Closed shoyer closed 4 years ago

shoyer commented 6 years ago

Over in #1288 @nbren12 wrote:

Overall, I think the xarray community could really benefit from some kind of centralized contrib package which has a low barrier to entry for these kinds of functions.

Yes, I agree that we should explore this. There are a lot of interesting projects building on xarray now but not great ways to discover them.

Are there other open source projects with a good model we should copy here?

This gives us two different models to consider. The first "separate repository" model might be easier/flexible from a maintenance perspective. Any preferences/thoughts?

There's also some nice overlap with the Pangeo project.

nbren12 commented 6 years ago

Thanks for starting this issue @shoyer. One thing I would be interested to know is how sklearn and tensorflow balance code-quality and API consistency with low barrier to entry. For instance, most of the sklearn contrib packages provide classes which inherit from sklearn's Transformer, BaseEstimator, or Regressor classes, which ensures that all the contrib packages share a common interface.

benbovy commented 6 years ago

I like the idea of regrouping contrib projects.

I'd be +1 for the "separate repository" model, which looks indeed easier from a maintenance perspective. However, with this model it might probably be a good thing to also follow some package naming convention (see #1447 for discussion) so that we could easily identify contrib projects in, e.g., import statements or with package managers. I don't have strong opinion on this, though.

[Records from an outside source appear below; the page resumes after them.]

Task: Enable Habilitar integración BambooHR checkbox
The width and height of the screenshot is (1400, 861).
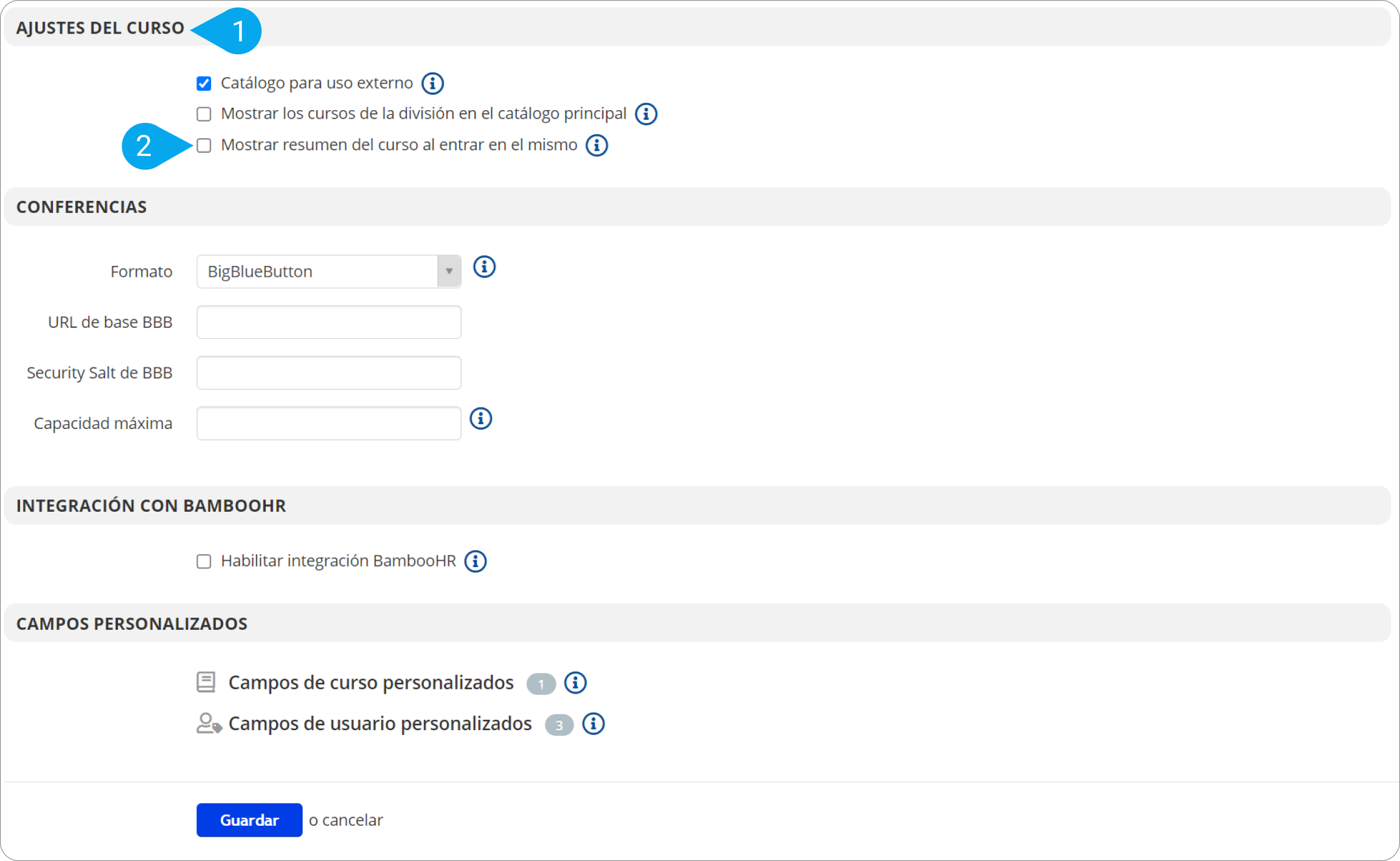Action: pyautogui.click(x=204, y=561)
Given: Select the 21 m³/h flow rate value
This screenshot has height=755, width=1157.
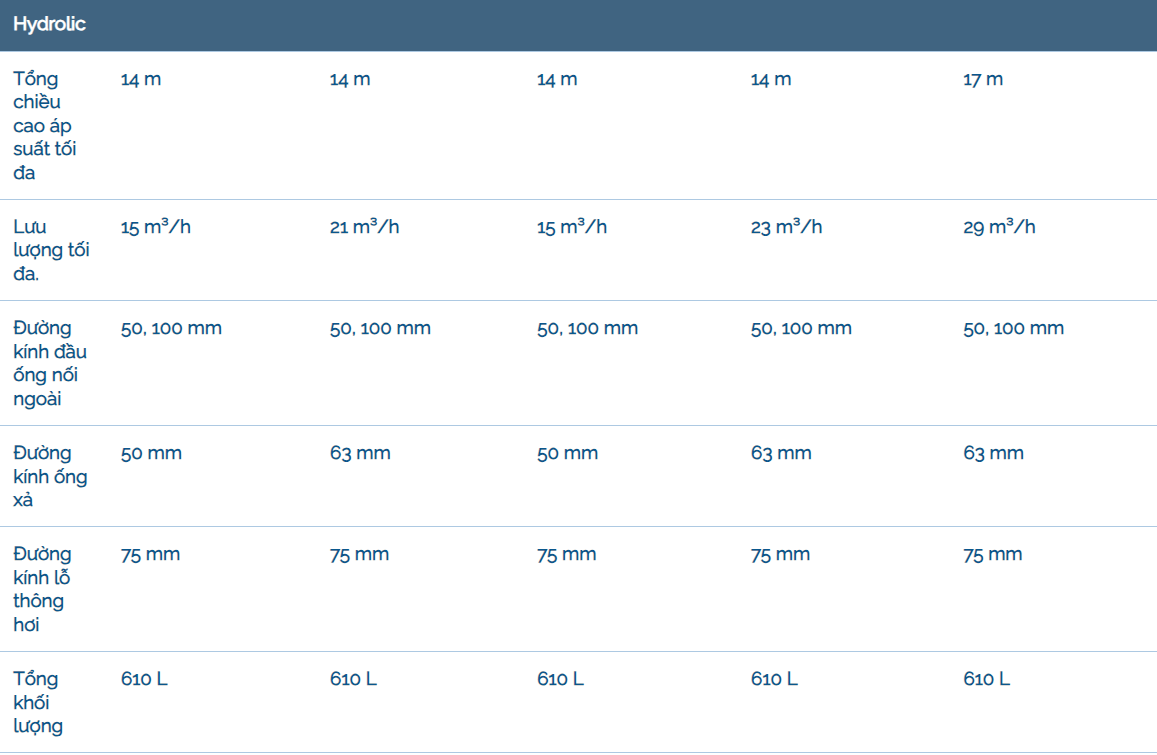Looking at the screenshot, I should coord(364,227).
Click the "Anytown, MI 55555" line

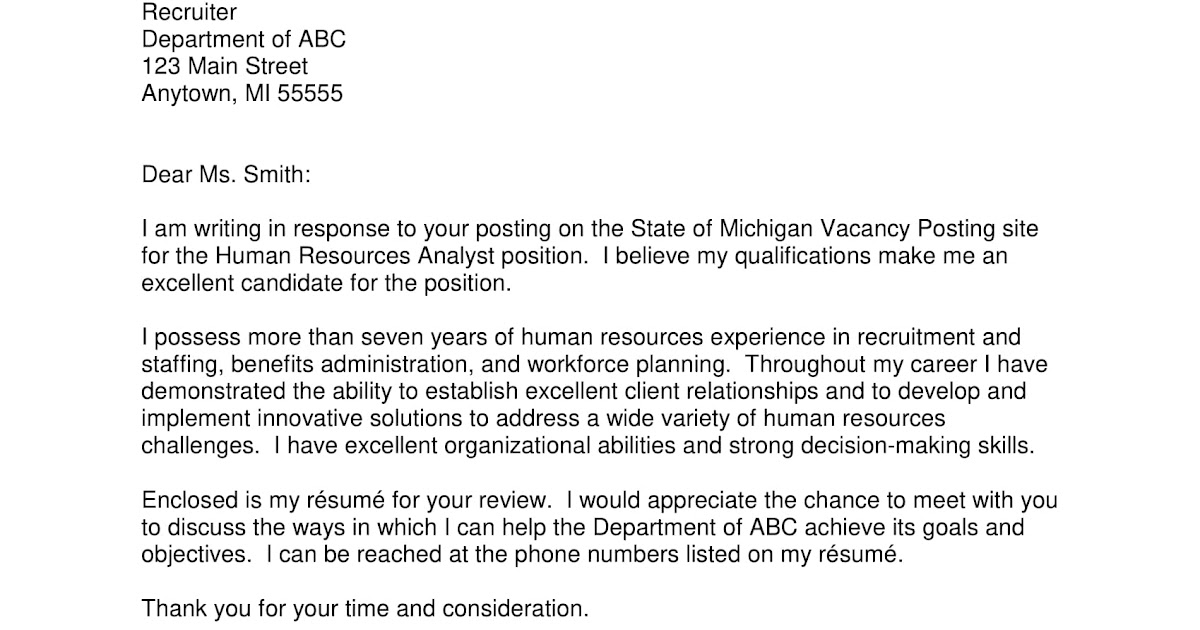click(x=242, y=94)
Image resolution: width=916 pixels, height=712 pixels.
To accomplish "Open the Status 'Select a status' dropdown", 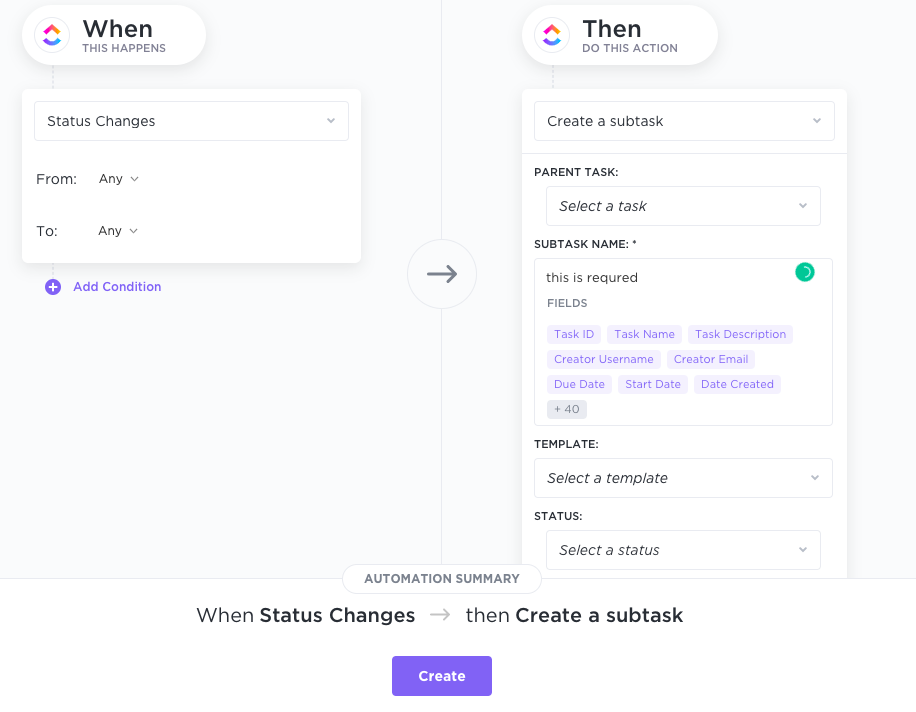I will point(683,549).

Maybe it is too restrictive...

... which ensures that all the contrib packages share a common interface.

I'd see xarray contrib packages mainly provide Dataset or DataArray accessors that are too domain-specific to be added as "core" methods.

benbovy commented 6 years ago

Some additional thoughts:

One thing that I like with contrib modules "protected" within the xarray namespace is that it would really help us choosing module names that are short, relevant and ideally the same that the Dataset or DataArray accessors they provide.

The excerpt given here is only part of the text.